資料3枚目は、県立高等学校における外国人生徒支援になります。高等学校において、外国人生徒に対する学校生活支援、日本語指導を一層強化する内容になります。小中学校で日本語をある程度学び、高校では、通常の授業の選択科目で漢字研究などの選択科目を履修している外国籍の方もいて、この春、日本の企業に就職する方も高校からある程度の人数が出ている状況になっています。学校教育の中で、通常の授業と日本語指導の効果が非常に上がっていると考えております。支援内容は、外国人生徒支援コーディネーターによる通訳派遣、翻訳支援です。高校の場合はさらに込み入った内容、事務手続き上の話があったときに、通訳や翻訳が必要な場合もあるということになります。日本語指導支援の拡充ということで、日本語指導の助言、支援員の派遣、オンラインの日本語支援など、小中学校と同様の内容で、重点校・支援校を支援していくということになります。なお、外国人生徒在籍者数の多い結城第一高校と石下紫峰高校に新規で母語支援員を4月から配置し、通訳、翻訳ソフトによる授業理解の支援も新規で行ってまいります。資料の一番下をご覧ください。令和8年度の重点校として最初にスタートしている2校の外国籍生徒数の見込みを記載しております。
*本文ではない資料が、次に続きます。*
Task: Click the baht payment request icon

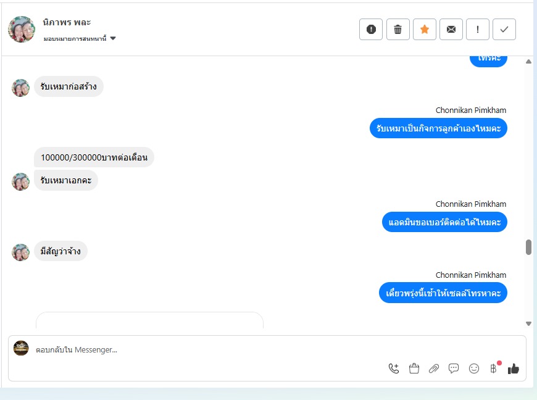Action: point(494,369)
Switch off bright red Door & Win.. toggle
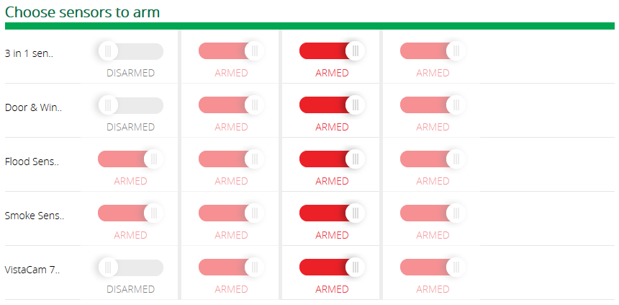The width and height of the screenshot is (619, 305). coord(332,105)
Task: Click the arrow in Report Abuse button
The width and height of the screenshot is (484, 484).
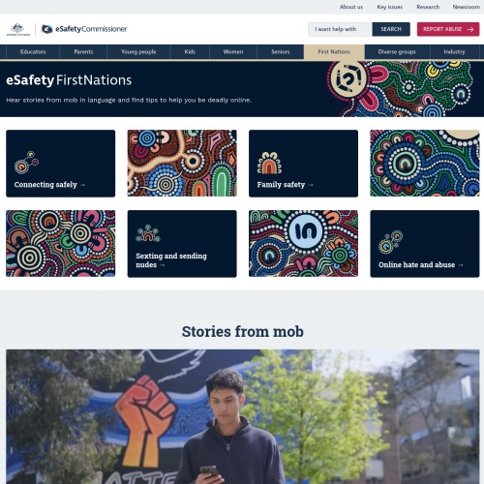Action: 470,29
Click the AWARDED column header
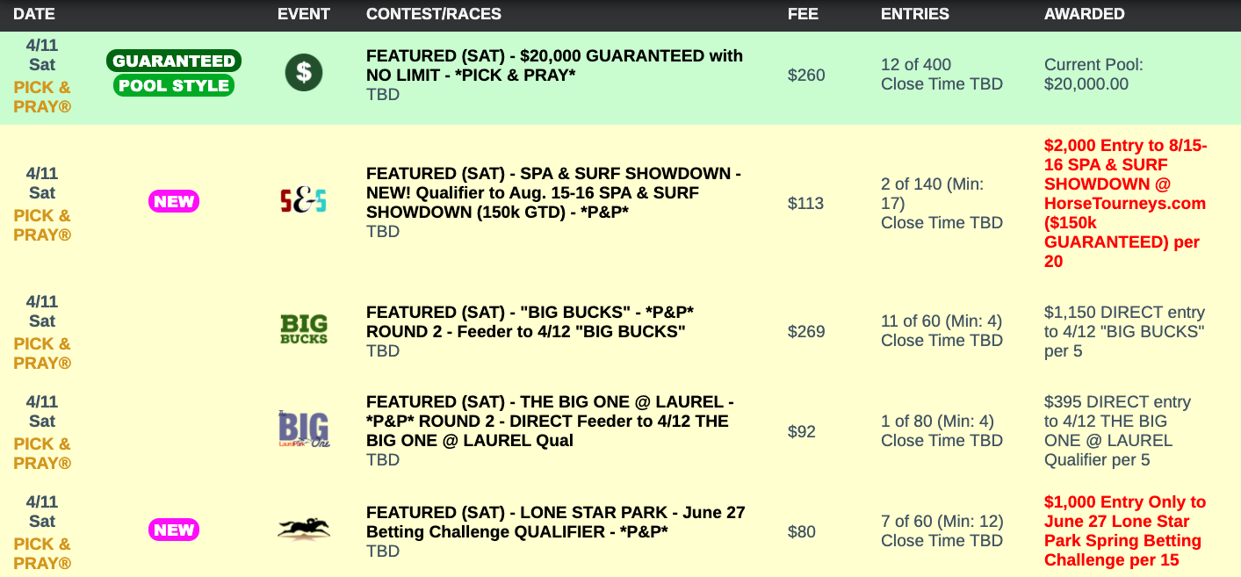1241x577 pixels. 1084,14
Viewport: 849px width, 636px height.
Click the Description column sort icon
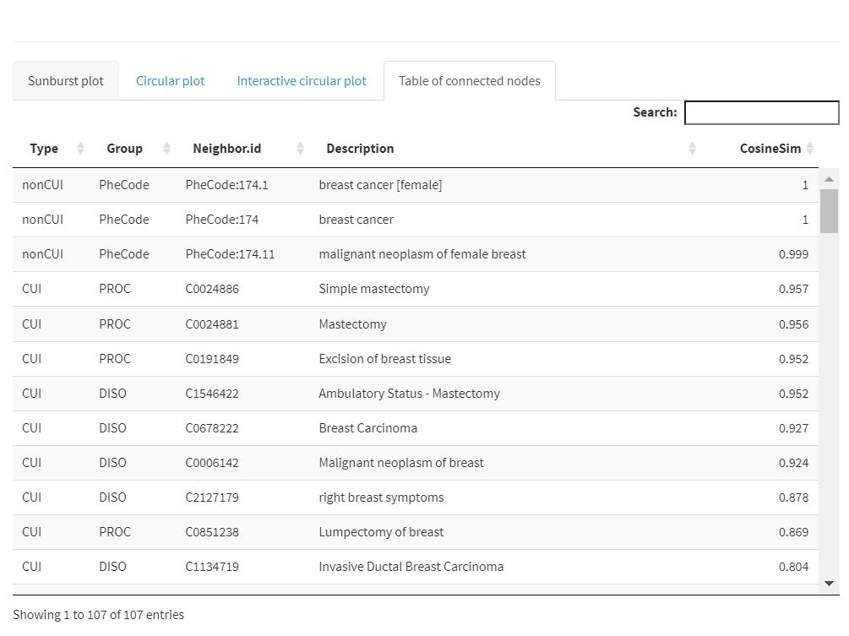coord(692,149)
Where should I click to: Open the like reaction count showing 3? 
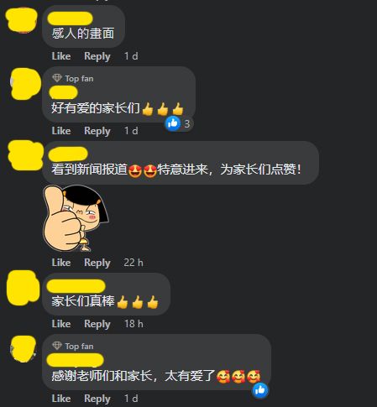(179, 123)
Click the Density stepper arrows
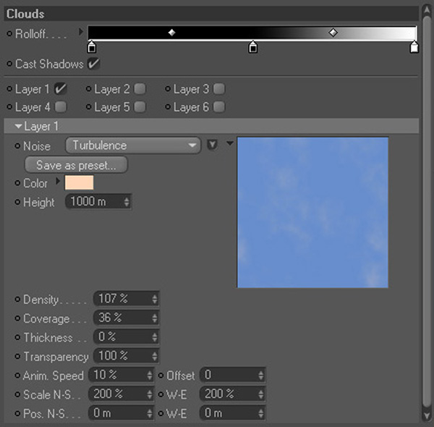This screenshot has width=434, height=427. [x=154, y=299]
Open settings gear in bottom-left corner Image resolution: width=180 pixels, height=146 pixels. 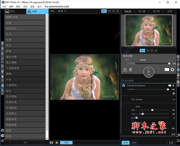point(2,130)
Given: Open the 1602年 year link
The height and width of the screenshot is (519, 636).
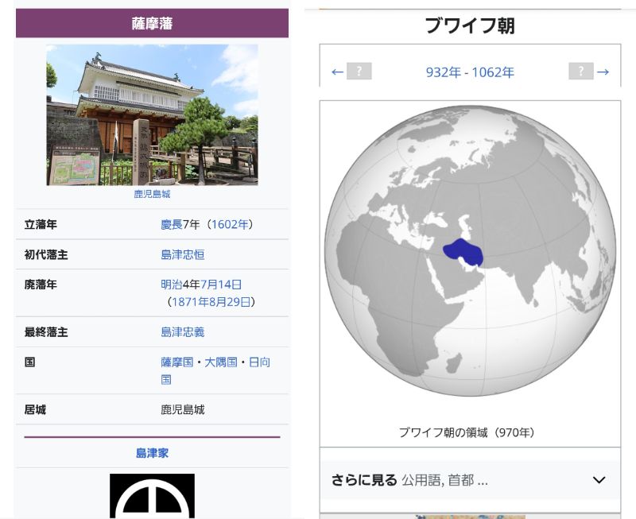Looking at the screenshot, I should [x=229, y=225].
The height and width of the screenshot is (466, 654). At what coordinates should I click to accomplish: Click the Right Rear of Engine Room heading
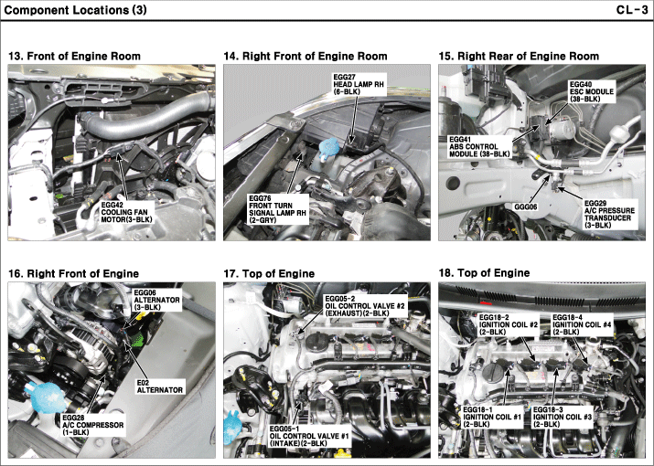tap(518, 57)
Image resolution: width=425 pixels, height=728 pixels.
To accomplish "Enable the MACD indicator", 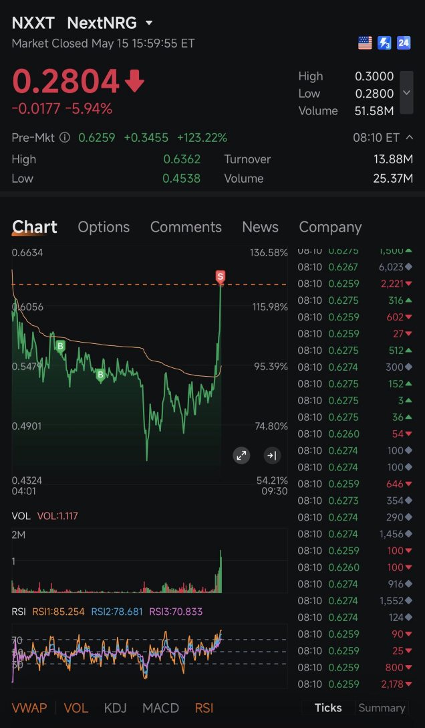I will (x=160, y=708).
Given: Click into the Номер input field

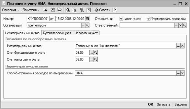Looking at the screenshot, I should click(38, 19).
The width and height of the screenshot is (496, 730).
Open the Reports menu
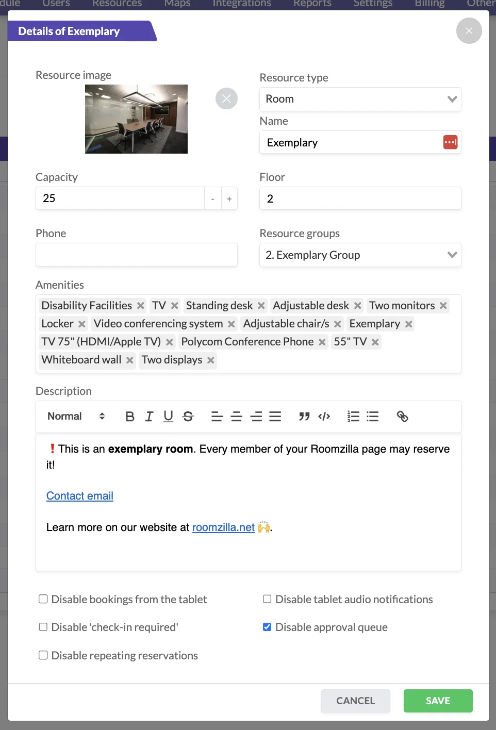pos(312,4)
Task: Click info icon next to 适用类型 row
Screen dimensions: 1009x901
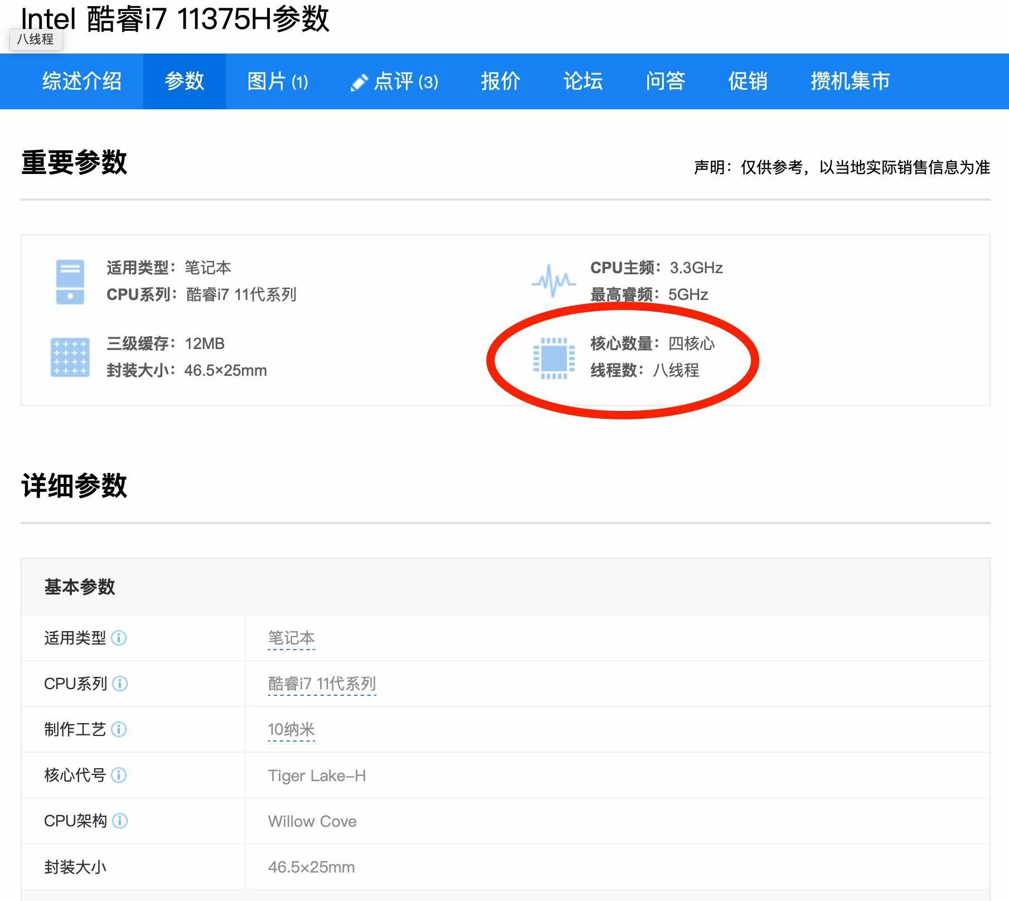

石下紫峰高校は444人のうち137人、結城第一高校は252人のうち136人といずれも全校生徒数に占める外国籍生徒数の割合が非常に多く、他の学校も含めしっかりと日本語支援の体制をさらに強化していくということになります。
県としましては、小学校中学校高校をきちんと学校教育の中で貫いていく支援体制の充実を目指しながら、支援していく中で何か改善すべきことがあれば、その都度様々な検討を重ねて、日本語の支援体制の充実に努めてまいります。

本日の発表事項に関する説明は以上になります。